Using artificial intelligence to plan their diet may be causing teenagers to eat too few calories, equivalent to skipping a meal, a new study warns.
Children across the world are increasingly relying on AI chatbots like OpenAI’s ChatGPT to receive personalised nutrition advice and even draw up meal plans to help them lose weight.
The study suggests the resulting plans don’t always adequately cover necessary nutrients and calorie intake, posing potential health risks to teenagers.
“We show that diet plans generated by AI models tend to substantially underestimate total energy and key nutrient intake when compared to guideline-based plans prepared by a dietitian,” said Ayşe Betül Bilen, an author of the study published in the journal Frontiers in Nutrition.
“Following such unbalanced or overly restrictive meal plans during the teenage years may negatively affect growth, metabolic health, and eating behaviours.”
The study used free versions of ChatGPT 4, Gemini 2.5 Pro, Perplexity, Bing Chat-5GPT, and Claude 4.1 to create meal plans for four 15-year-olds – a boy and a girl in the overweight percentile as well as a boy and a girl in the obese percentile.
The five AI chatbots were instructed to create three-day plans covering three meals and two snacks per day.
Researchers then compared the AI-generated meal plans to those made by a dietician specialising in adolescent diseases.
They found that AI models calculated the energy requirement on average almost 700 calories lower than the dietitian did, a difference equivalent to a full meal.
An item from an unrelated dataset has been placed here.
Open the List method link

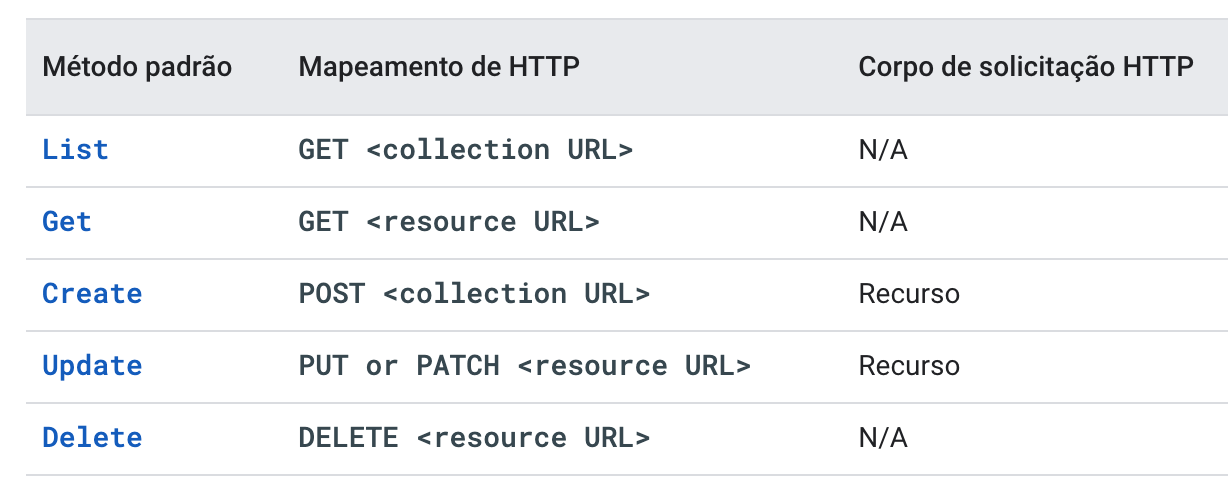click(75, 150)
This variation is large enough to have serious clinical consequences, scientists warn.
While the caloric intake was “severely undercalculated”, according to researchers, the intake of certain macronutrients was overcalculated.
“AI-generated diet plans consistently deviated from the recommended macronutrient balance, which is particularly problematic for adolescents,” Dr Bilen warned.
Scientists found that AI models recommended a higher protein intake of 20g more than the dietitian.
The amount of carbohydrates in the suggested meals was much lower, with an average difference of around 115g.
This translates to 32-36 per cent of the energy intake in AI diet plans coming from carbohydrates as opposed to the recommended 45-50 per cent.
“Our findings suggest that they may rely on generalised or popular diet patterns instead of fully integrating age-specific nutritional requirements,” Dr Bilen said.
Researchers hope the findings can help raise awareness about the limited ability of AI models to develop well-balanced meal plans.
“Adolescence is a critical period for physical growth, bone development, and cognitive maturation. Lower energy and carbohydrate intake, combined with increased protein and fat ratios, may pose risks during the adolescent growth period,” Dr Bilen said.